Work to be completed>
Answer these questions from the forum thread that follows:
(a) At its peak, which industries combined did America's industry of financial shenanigans outearn?
(b) According to the small-town example, why did the banker help the Carlson family get a new house?
(c) What excuse was given for not inspecting the identical bridges before the bridge fell?

Text excerpt>
++++++++++++++++++++

Oh my god. You’re totally right.
From now on I vow to inspect every bridge before I cross it, install my own gas lines, test my own food…
Oh my god. You’re totally right.
From now on I vow to inspect every bridge before I cross it, install my own gas lines, test my own food…
I’ll respond to the first six question marks in #150. I doubt if you re-read your own post as the questions were all rather silly. Feel free to ask six more questions, improving on their intelligence and sincerity, but I’m not going to respond indefinitely to mindless anger.
This seems confusing. Explaining it will segue into an exposure of a major libertarian misconception:
Many of us like to imagine simpler days, perhaps in a small frontier town. We didn’t need any government inspecting Ma Blaine’s restaurant. She’d been serving us food for years and her kids played with our kids.
When the village fool tried to buy a house the banker might have told him “Technically you’ve got enough for the down payment, but you’re so gol-darn dumb I won’t help you on a house that’s so expensive.” He did help the Carlson family, though, when they wanted a new house because he’d seen with his own eyes how hardworking they were. The town was no “Utopia” but its natural free market worked fairly well, even without government agents wearing steenking badges.
But that economy is not this economy. During the housing bubble, bankers and brokers made loans they knew were no good, and sold them to unsuspecting investors. They functioned as middlemen moving money from a “stupid” lender to a “stupid” borrower, and awarding themselves a generous commission on the mediated stupidities. At its peak, America’s industry of financial shenanigans was making more profits than steel, coal, shipping, and auto manufacturing combined. Co-opted Congressmen saw the young bankers driving Ferraris and reasoned from the Greed is God Postulate of Libertarianism that unregulated “modern” financial markets were a Godsend to America.
I think many “Libertarians” visualize that small town where we didn’t need no government agents with steenking badges to trust Ma Blaine’s restaurant. Such nostalgia can produce an uplifting emotion, and there is wisdom to be found in past truths.
But let’s not use a pretend frontier Fantasyland to set policy in our era.
It wouldn’t be a bad idea to inspect a few bridges since the government can’t be bothered
Only AFTER the bridge fall that they bothered to go around looking at the dozen or so identical bridges and learn that those too were faulty. Their excuse? Lack of funding. Always a lack of funding. More in the next post:
The position put forth in this pit thread is that without regulations (in libertarian utopia) they’ll be “glass in burritos,” and a spate of food poisoning in restaurants."
Now, this is presented as a case against libertarian policies suggesting that we need regulations to keep glass out of burritos and prevent food poisoning. Problem is that regulations have failed to do that.
So you’re saying it’s ALL the fault of evil corporations? Never the fault of corrupt and incompetent government (ie the regulators)?
Yup, and here we are, regulations only work if they are funded correctly. Except they are never funded correctly. By the very definition if something slips past regulators it’s BECAUSE of a lack of funding (see 35W bridge above). Which to me means that you can never have an effective regulation because you can never have sufficient funding. Why through good money after bad?

++++++++++++++++++++

Dataset extract>
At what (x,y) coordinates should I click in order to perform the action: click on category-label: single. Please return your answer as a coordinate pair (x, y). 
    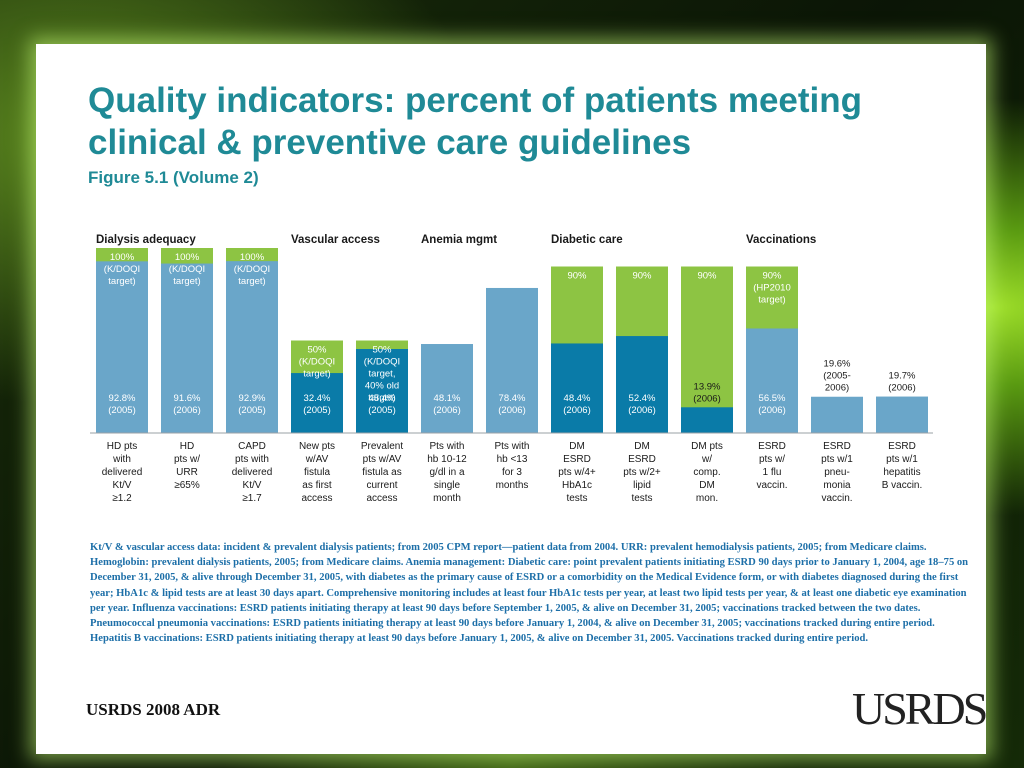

++++++++++++++++++++

Exercise output>
(a) Steel, coal, shipping, and auto manufacturing combined.
(b) He had seen with his own eyes how hardworking they were.
(c) Lack of funding.